Nokia’s WLAN Indoor Positioning Solution

A couple weeks ago Nokia hosted The Way We Live Next PR gathering at the Nokia House to introduce press and other interested folks to a variety of R&D projects researchers are cooking-up inside Helsinki and Palo Alto labs. Some of these projects are incubated under scientific exploration umbrellas working alongside academia within a consequence-free environment that encourages rapid risk taking.    I've written about this atmosphere at Nokia before and its important implications on innovation. If a rapid fail-and-learn and subsequent adapt-and-win observation, orientation, decision, and action loop is encouraged in a non-commercial academic environment, success is defined by learned failures, and the more quickly failure occurs, the faster success follows. One Nokia R&D lab initiative is the Indoor Positioning System (IPS) project—an initial experiment gone beta using WLANs to determine indoor locations of WiFi-enabled devices connected to WLAN networks on Nokia campuses.    I’m sure some caught blurbs and bytes about it last week in blogs. I dug a bit deeper to try to learn more and recently spoke to Kimmo Kalliola, Research Leader of the Nokia Research Center and CTO's office, and leader of the IPS project.      

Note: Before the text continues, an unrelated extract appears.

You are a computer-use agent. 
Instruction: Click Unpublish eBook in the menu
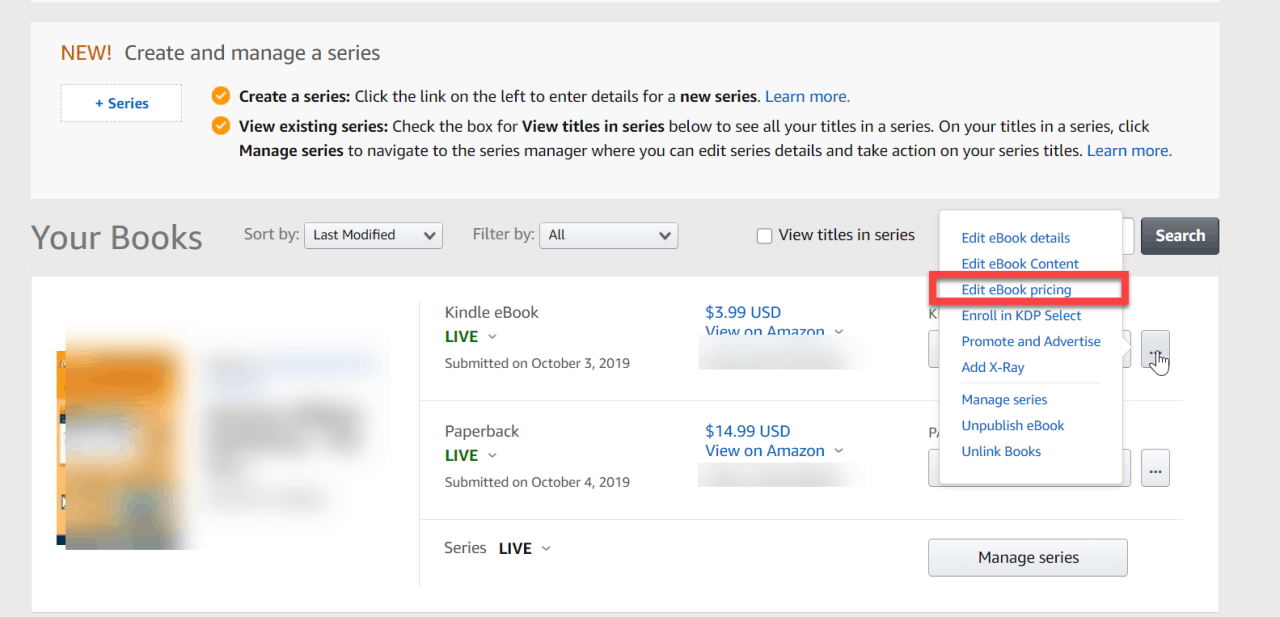1013,425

Inspiration for the project stems from a user survey revealing that a majority of mobile users spend a larger percentage of their time indoors - on corporate & university campuses, in office buildings, shopping malls, rail stations, plants, warehouses, hospitals, etc.  Kalliola saw an opportunity to apply Nokia's wireless RF engineering knowledge to these environments by using client-side WLAN signal strengths inherent in WLAN-enabled Nokia devices.  His system leverages signal data accessible on the device to measure distances to nearby access points. These distances are then interpolated to calculate a mean distance to determine position plus uncertainty.  The system is in use today in 40+ Nokia buildings, and Kimmo plans to open an API to others soon, beginning with Universities interested in using the technology for research purposes to track and model behavioral patterns and interaction on campuses.  When I asked about the possibility of coupling the IPS with Nokia's leadership in NFC for commerce transactions and purchasing scenarios, Kalliola said "that's certainly something Nokia is looking at".